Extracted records
*** Begin section ***
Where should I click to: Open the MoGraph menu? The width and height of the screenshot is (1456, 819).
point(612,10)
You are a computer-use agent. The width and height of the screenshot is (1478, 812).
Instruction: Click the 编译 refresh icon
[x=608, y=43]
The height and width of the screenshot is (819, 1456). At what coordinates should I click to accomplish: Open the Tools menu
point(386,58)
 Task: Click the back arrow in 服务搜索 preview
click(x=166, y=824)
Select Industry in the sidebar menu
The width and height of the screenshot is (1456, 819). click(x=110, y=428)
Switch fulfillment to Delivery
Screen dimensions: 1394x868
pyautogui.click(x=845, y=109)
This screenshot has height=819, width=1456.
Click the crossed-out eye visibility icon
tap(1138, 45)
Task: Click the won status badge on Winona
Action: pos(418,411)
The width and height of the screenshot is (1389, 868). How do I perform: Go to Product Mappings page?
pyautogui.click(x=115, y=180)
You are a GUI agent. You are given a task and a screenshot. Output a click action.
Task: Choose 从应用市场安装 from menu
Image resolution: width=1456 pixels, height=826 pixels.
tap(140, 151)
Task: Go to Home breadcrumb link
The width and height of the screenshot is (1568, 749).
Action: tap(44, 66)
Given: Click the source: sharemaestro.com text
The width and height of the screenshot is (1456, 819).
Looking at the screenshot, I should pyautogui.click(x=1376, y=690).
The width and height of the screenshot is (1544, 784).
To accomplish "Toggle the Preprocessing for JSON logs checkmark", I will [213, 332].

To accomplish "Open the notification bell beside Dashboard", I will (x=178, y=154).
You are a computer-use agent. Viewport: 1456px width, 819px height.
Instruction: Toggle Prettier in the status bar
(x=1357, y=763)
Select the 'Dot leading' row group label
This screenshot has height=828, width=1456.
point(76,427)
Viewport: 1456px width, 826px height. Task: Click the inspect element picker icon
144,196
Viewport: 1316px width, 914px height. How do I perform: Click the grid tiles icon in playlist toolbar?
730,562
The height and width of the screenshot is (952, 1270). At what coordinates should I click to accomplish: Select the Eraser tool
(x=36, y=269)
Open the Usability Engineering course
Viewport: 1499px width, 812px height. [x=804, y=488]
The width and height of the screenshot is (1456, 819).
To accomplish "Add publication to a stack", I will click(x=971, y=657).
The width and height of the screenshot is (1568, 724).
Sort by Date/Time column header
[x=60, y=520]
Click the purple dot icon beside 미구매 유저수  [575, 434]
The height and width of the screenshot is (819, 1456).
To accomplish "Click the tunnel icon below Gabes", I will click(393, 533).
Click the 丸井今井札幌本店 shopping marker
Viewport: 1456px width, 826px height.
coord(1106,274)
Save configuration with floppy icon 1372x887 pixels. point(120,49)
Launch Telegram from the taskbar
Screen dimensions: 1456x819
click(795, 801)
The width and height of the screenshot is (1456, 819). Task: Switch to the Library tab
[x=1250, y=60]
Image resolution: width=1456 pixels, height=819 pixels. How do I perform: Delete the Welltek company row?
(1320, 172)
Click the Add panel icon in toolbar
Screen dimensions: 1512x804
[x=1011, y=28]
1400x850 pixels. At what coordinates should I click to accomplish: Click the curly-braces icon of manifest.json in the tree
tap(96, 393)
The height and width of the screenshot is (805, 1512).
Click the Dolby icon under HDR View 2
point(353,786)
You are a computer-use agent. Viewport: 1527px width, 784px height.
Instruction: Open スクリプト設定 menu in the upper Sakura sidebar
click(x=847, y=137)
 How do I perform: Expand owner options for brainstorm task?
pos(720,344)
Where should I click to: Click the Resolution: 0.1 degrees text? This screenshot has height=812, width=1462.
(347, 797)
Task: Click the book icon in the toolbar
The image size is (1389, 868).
*** End section ***
Transcribe every entry exactly.

COMPLETED EXERCISE:
Where should I click to: Open the MoGraph menu? The width and height of the screenshot is (1456, 819).
point(612,10)
You are a computer-use agent. The width and height of the screenshot is (1478, 812).
Instruction: Click the 编译 refresh icon
[x=608, y=43]
The height and width of the screenshot is (819, 1456). At what coordinates should I click to accomplish: Open the Tools menu
point(386,58)
 Task: Click the back arrow in 服务搜索 preview
click(x=166, y=824)
Select Industry in the sidebar menu
The width and height of the screenshot is (1456, 819). click(x=110, y=428)
Switch fulfillment to Delivery
Screen dimensions: 1394x868
pyautogui.click(x=845, y=109)
This screenshot has height=819, width=1456.
Click the crossed-out eye visibility icon
tap(1138, 45)
Task: Click the won status badge on Winona
Action: pos(418,411)
The width and height of the screenshot is (1389, 868). How do I perform: Go to Product Mappings page?
pyautogui.click(x=115, y=180)
You are a GUI agent. You are given a task and a screenshot. Output a click action.
Task: Choose 从应用市场安装 from menu
Image resolution: width=1456 pixels, height=826 pixels.
tap(140, 151)
Task: Go to Home breadcrumb link
The width and height of the screenshot is (1568, 749).
Action: tap(44, 66)
Given: Click the source: sharemaestro.com text
The width and height of the screenshot is (1456, 819).
Looking at the screenshot, I should pyautogui.click(x=1376, y=690).
The width and height of the screenshot is (1544, 784).
To accomplish "Toggle the Preprocessing for JSON logs checkmark", I will [213, 332].

To accomplish "Open the notification bell beside Dashboard", I will (x=178, y=154).
You are a computer-use agent. Viewport: 1456px width, 819px height.
Instruction: Toggle Prettier in the status bar
(x=1357, y=763)
Select the 'Dot leading' row group label
This screenshot has height=828, width=1456.
point(76,427)
Viewport: 1456px width, 826px height. Task: Click the inspect element picker icon
144,196
Viewport: 1316px width, 914px height. How do I perform: Click the grid tiles icon in playlist toolbar?
730,562
The height and width of the screenshot is (952, 1270). At what coordinates should I click to accomplish: Select the Eraser tool
(x=36, y=269)
Open the Usability Engineering course
Viewport: 1499px width, 812px height. [x=804, y=488]
The width and height of the screenshot is (1456, 819).
To accomplish "Add publication to a stack", I will click(x=971, y=657).
The width and height of the screenshot is (1568, 724).
Sort by Date/Time column header
[x=60, y=520]
Click the purple dot icon beside 미구매 유저수  [575, 434]
The height and width of the screenshot is (819, 1456).
To accomplish "Click the tunnel icon below Gabes", I will click(393, 533).
Click the 丸井今井札幌本店 shopping marker
Viewport: 1456px width, 826px height.
coord(1106,274)
Save configuration with floppy icon 1372x887 pixels. point(120,49)
Launch Telegram from the taskbar
Screen dimensions: 1456x819
click(795, 801)
The width and height of the screenshot is (1456, 819). Task: Switch to the Library tab
[x=1250, y=60]
Image resolution: width=1456 pixels, height=819 pixels. How do I perform: Delete the Welltek company row?
(1320, 172)
Click the Add panel icon in toolbar
Screen dimensions: 1512x804
[x=1011, y=28]
1400x850 pixels. At what coordinates should I click to accomplish: Click the curly-braces icon of manifest.json in the tree
tap(96, 393)
The height and width of the screenshot is (805, 1512).
Click the Dolby icon under HDR View 2
point(353,786)
You are a computer-use agent. Viewport: 1527px width, 784px height.
Instruction: Open スクリプト設定 menu in the upper Sakura sidebar
click(x=847, y=137)
 How do I perform: Expand owner options for brainstorm task?
pos(720,344)
Where should I click to: Click the Resolution: 0.1 degrees text? This screenshot has height=812, width=1462.
(347, 797)
Task: Click the book icon in the toolbar
The image size is (1389, 868).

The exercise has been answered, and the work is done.